• **提示本文**:
══════════
研究室で輪読を行なっている『コモンズ思考をマッピングする ——ポスト資本主義的ガバナンスへ』の序章について、全体のサマリ、ゼミでの議論内容、読んだ感想をまとめていきたいと思います。(文責 M2 明石)

サマリー

序章は、「コモンズ」というものがどのような背景のもとに「再発見」されてきたのかについて紹介したうえで、「コモンズ」をめぐる議論や運動を概観し、本書で描かれるいくつかの到達点を示すという、本書全体の見取り図になっています。

デービッド・ボリアーが“The Wealth of the Commons——A World beyond Market and state”で紹介しているように、近年、社会を構想するキーワードとして様々な分野でコモンズが再発見されており、様々なオルタナティブな探求が「コモンズ思考」に合流しているといいます。

そして、これらの「コモンズ思考」は、異なる分野から現れているものの、共通の方向性があると述べられております。

 一つには、「コモンズ思考」は、近代的な所有権の思想に対する批判をふくみ、資源の所有の視点より資源の使用、管理の視点を重視する仕組みづくりをめざしているということがある。
 もう一つは、「コモンズ思考」は、資源を管理する仕組みの一環として、コミュニティの自治能力を高めていくことをめざすという点が特徴的だ。

『コモンズ思考をマッピングする ——ポスト資本主義的ガバナンスへ』(p10)

このようなコモンズへの関心の高まりは日本でも見られ、話題となった本にも「コモンズ思考」を強調するものが目立つようになっていると述べられます。
══════════
• **収集データ**:

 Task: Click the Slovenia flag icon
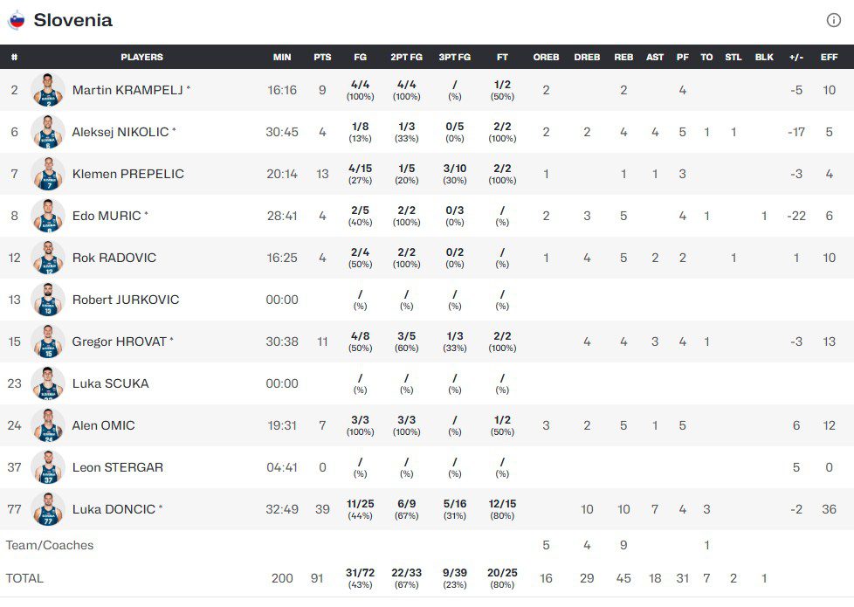tap(17, 20)
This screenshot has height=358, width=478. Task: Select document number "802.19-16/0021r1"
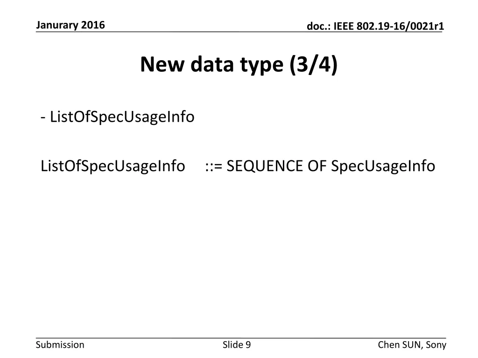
══════════
• **取り組む課題**:
A: 本文に基づき、次の各問いに答えてください。
(i) 本文の文責者として記されているのは誰ですか。
(ii) デービッド・ボリアーの著作として挙げられている書名は何ですか。
(iii) 「コモンズ思考」に共通する方向性のうち、二つ目として挙げられているのは何ですか。
B: 本文の「そして、これらの「コモンズ思」から「をめざすという点が特徴的だ。」までを、一字一句変えずに書き写してください。
データは別の出典から取得されたものです。

• **課題別の回答**:
A:
(i) M2 明石
(ii) “The Wealth of the Commons——A World beyond Market and state”
(iii) 資源を管理する仕組みの一環として、コミュニティの自治能力を高めていくことをめざすという点

B:
そして、これらの「コモンズ思考」は、異なる分野から現れているものの、共通の方向性があると述べられております。

 一つには、「コモンズ思考」は、近代的な所有権の思想に対する批判をふくみ、資源の所有の視点より資源の使用、管理の視点を重視する仕組みづくりをめざしているということがある。
 もう一つは、「コモンズ思考」は、資源を管理する仕組みの一環として、コミュニティの自治能力を高めていくことをめざすという点が特徴的だ。